The Mass-Metallicity Relation of Dwarf Galaxies at Cosmic Noon from JWST Observations

Abstract: We present a study of the mass-metallicity relation (MZR) of 51 dwarf galaxies ($M_\star\approx 10^{6.5} - 10^{9.5}~M_\odot$) at $z = 2-3$ from the Abell 2744 and SMACS J0723-3732 galaxy cluster fields. These dwarf galaxies are identified and confirmed by deep JWST/NIRISS imaging and slitless grism spectroscopic observations. By taking advantage of the superior performance of JWST and the gravitational lensing effect, we extend the previous MZR relation at $z=2-3$ to a much lower mass regime down by $\approx$ 2.5 orders of magnitude as compared with previous studies. We find that the MZR has a shallower slope at the low-mass end ($M_\star<10^{9}~M_\odot$), with a slope turnover point of $\approx$ $10^9~M_\odot$. This implies that the dominating feedback processes in dwarf galaxies may be different from that in massive galaxies. From $z=3$ to $z=2$, the metallicity of the dwarf galaxies is enhanced by $\approx0.09$ dex for a given stellar mass, consistent with the mild evolution found in galaxies with higher mass.
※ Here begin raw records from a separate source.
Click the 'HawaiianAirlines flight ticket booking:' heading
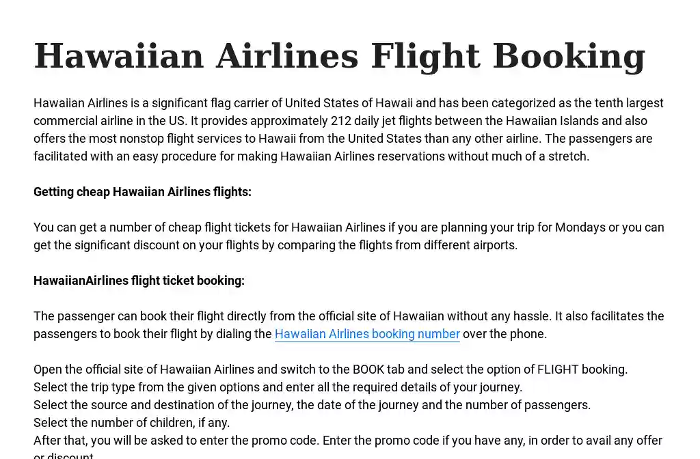Viewport: 700px width, 459px height. click(139, 281)
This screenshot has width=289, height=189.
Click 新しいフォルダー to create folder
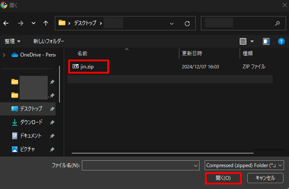pyautogui.click(x=49, y=41)
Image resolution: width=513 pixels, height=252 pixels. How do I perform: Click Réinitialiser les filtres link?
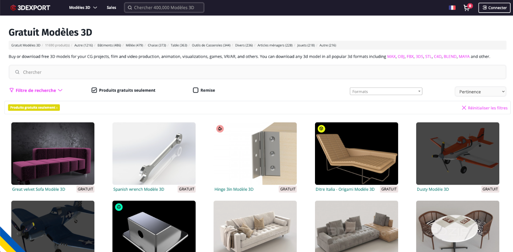coord(485,108)
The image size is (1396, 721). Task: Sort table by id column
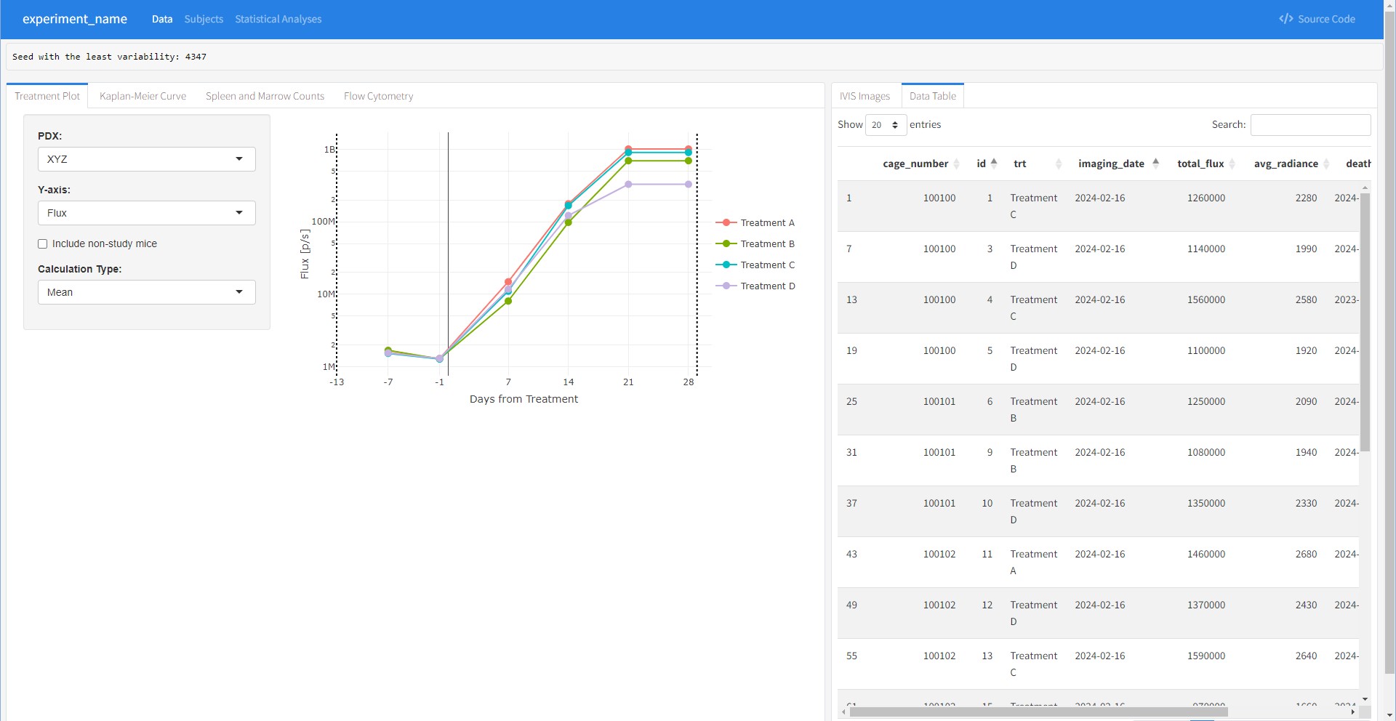point(982,164)
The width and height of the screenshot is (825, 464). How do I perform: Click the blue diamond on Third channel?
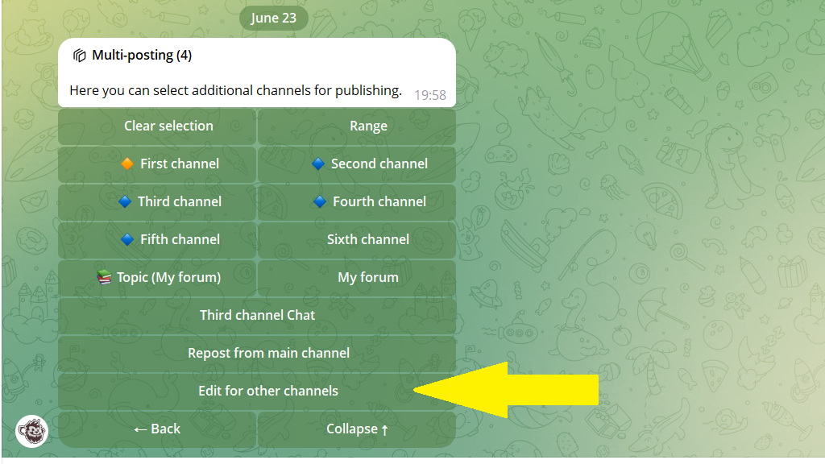125,201
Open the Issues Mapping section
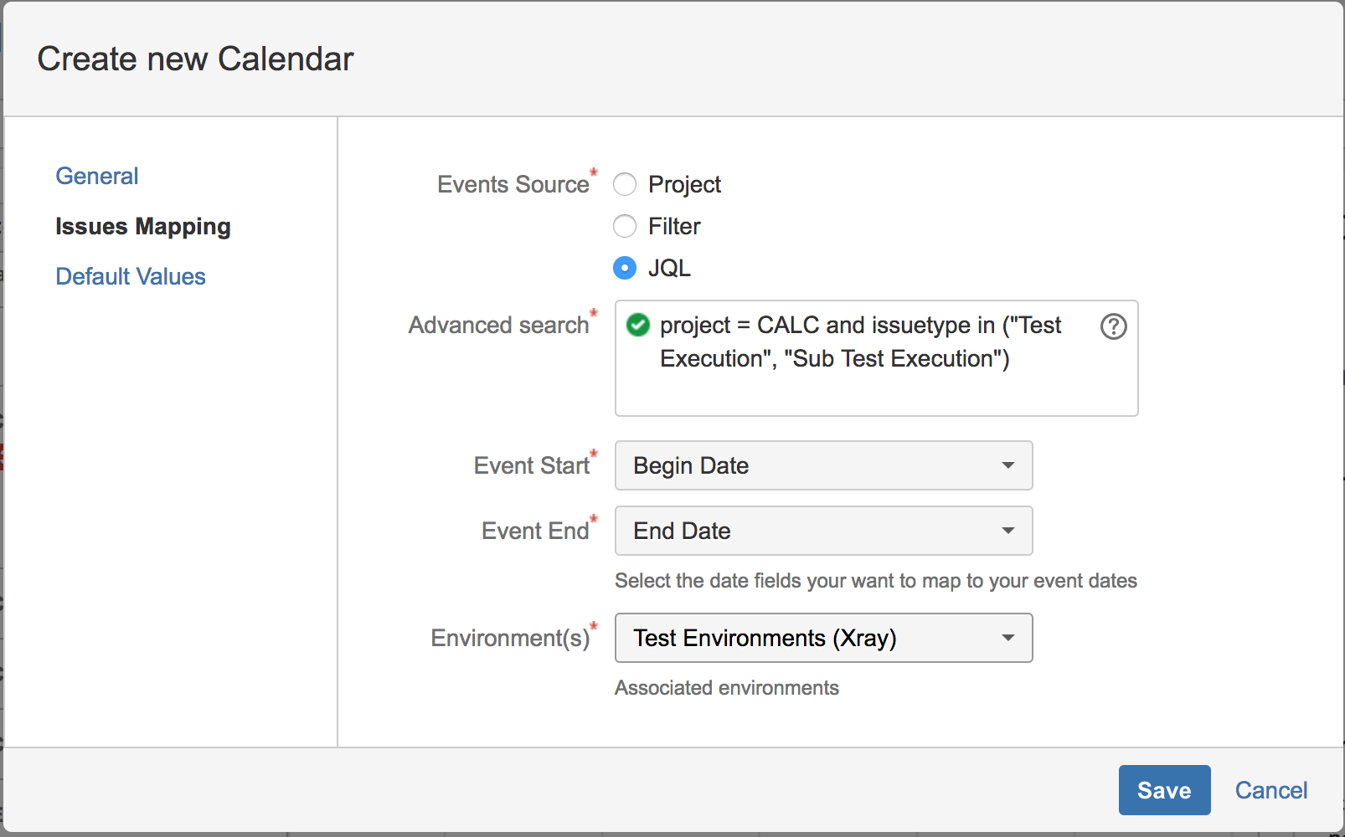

Furthermore, we confirm the existence of a fundamental metallicity relation (FMR) between the gas-phase metallicity, stellar mass, and star formation rate in dwarf galaxies at $z=2-3$. Our derived FMR, which has no significant redshift evolution, can be used as a benchmark to understand the origin of the anti-correlation between the SFR and metallicity of dwarf galaxies in the high-$z$ Universe.